草が音を立てて伸びる

民主と愛国

そんな音がしてきそうな我が家の裏庭はしばらく見ないうちにうっそうとした森のようになってしましました。狭いところに苗木だからと甘く考えてたくさん植えてしまったために、栗やくるみが大きくなってしまって始末に負えなくなりそうな予感がします。日本の庭園は昔から実のなる木は植えない(病虫害がたいへん)とか落葉樹より常緑の松や柘植をしっかり剪定して植えるなどの型を維持してきましたが、やはりそれには狭い敷地の緑の管理を継続的に行う必要から生まれた風土の知恵があったように思います。

今日はその木々の合間に少し見える空き地を猛然と埋め尽くそうとするオヒシバやメヒシバなどの単子葉類の雑草を薮蚊に刺されながら抜きつつ、アーティストというものを職業と考えずに生物的なシステムと考えるとどんな機能を果たすのかなと、ふと考えました。

蟻や蜂など集団で生活する生物は、複数固体の協調作業(DNA ONLY?)によって大きな目的を達成する傾向を強く持っていることは自明の理です。
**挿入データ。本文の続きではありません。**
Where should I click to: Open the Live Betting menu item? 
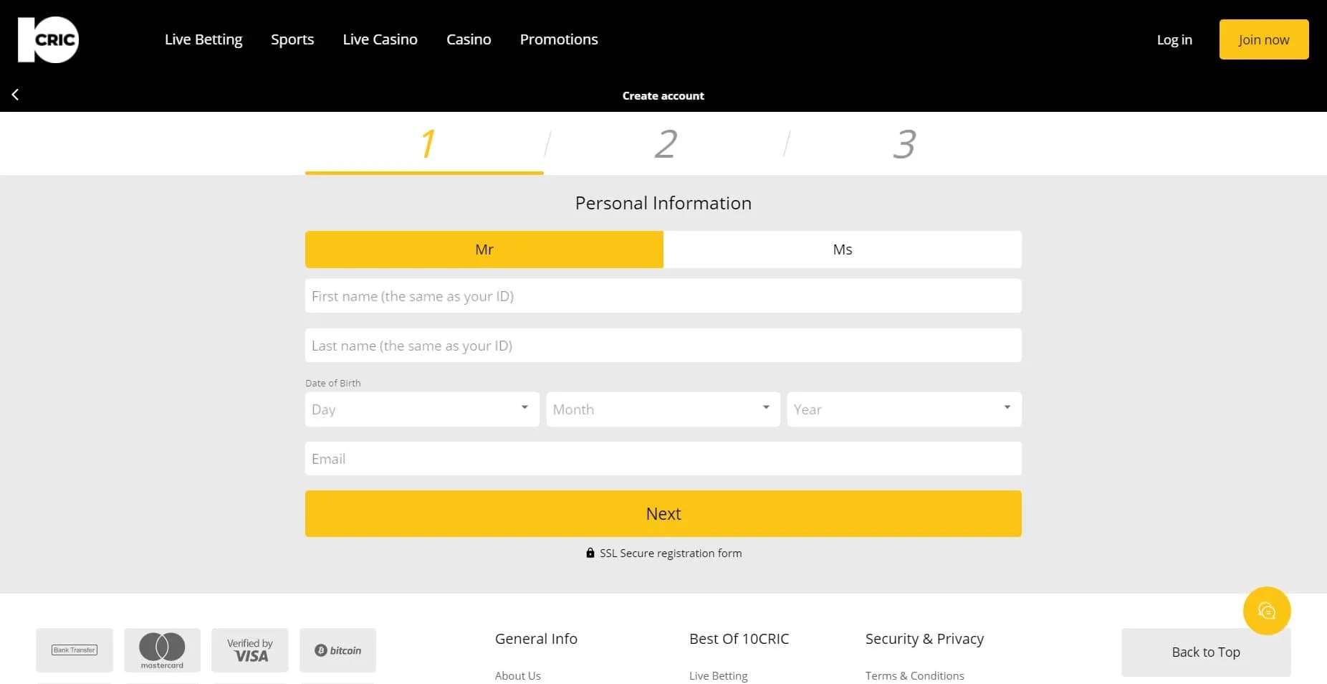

また昆虫の次にこの惑星で成功したと思われる人類は、言語と文字の発明によってこの協調作業を最高度に強化しました。そしてその背後で、集団で創造行為を行わない、もしくは集団を有効に機能させることに失敗した種は急速に滅んでいるように見えます。しかし過度に集団主義に依存すると、そこには多様性という種の進化上欠くべからざるシステムが欠如してしまう危険性もはらみます。生物はその危機を雌雄という発明や突然変異というギャンブルで凌いできました。

私は、アーティスト・システム(数学者や哲学者など個で創造を行う希少種)は、人類という種がその社会を維持し発展させるため、集団主義の欠陥を補完し未曾有の危機に遭遇したときに、段階的でなく飛躍的な危機回避を図るために超個体に対して最大限の自由を用意したシステムではないかと考えています。

よってアーティストの特性は、集団主義的傾向を持たざるを得ない「社会生命体」に対し、常に創発的であり挑戦的であり革新的であることによって機能することが自然であって、天邪鬼であることが本性なのではないかと思っています。
ですから権力サイドの人々が賢明であるならば、これらアーティスト・システムの機能を理解し、彼らの批判的創造行為の背後にある提案に耳を傾け、彼らが体制に迎合しないように工夫する度量の広さと、公的な援助を選択的に行う知性を有するはずなのです。

この高度に洗練された相補性が保障された社会は、常に開かれており革新的であり民主的なのです。それは政治にとっても民衆にとっても豊かな社会であり、戦争や侵略という短絡的な手段に頼らずに社会を持続可能な状態に保つのです。

しかし、日本は世界でも類を見ないほど個が脆弱な国家であり、個という概念すら未発達な社会構造を有しています。そして個ではなく集団的な直感やイメージによって非常に短絡的なメディア操作を受け入れてしまいます。

○本日は絶対誰も読まないだろうなとは思いつつ、たいそう大切な本と映像を紹介しておきます。このふたつを知らないとまたいつか戦争になってしまいそうな嫌な予感がするのです。

※「ゆきゆきて神軍原一男監督 奥崎謙三のドキュメント

※「民主と愛国」小熊英二 原稿用紙2500枚の大著です。

余談:僕の長男はこの先生のレポートで引用記事に引用先を入れなかったために半期の他の科目も含む全科目の単位を剥奪されたのです。しかしネット時代の倫理を厳しく指摘していただいたと受け止め処分に服させました。しかしその後同じ過ちをした学生の親が裁判を起こし、結局大学はその学生には単位を認めたのです。私はその経緯をすべて承知の上で現在も沈黙を守っていますが、いかに人間は簡単に言説を曲げるかということを身にしみて感じる一件となりました。文化人もアーティストもある圧力の下で個として機能することがいかに至難の業なのか、思いと覚悟を深くしました。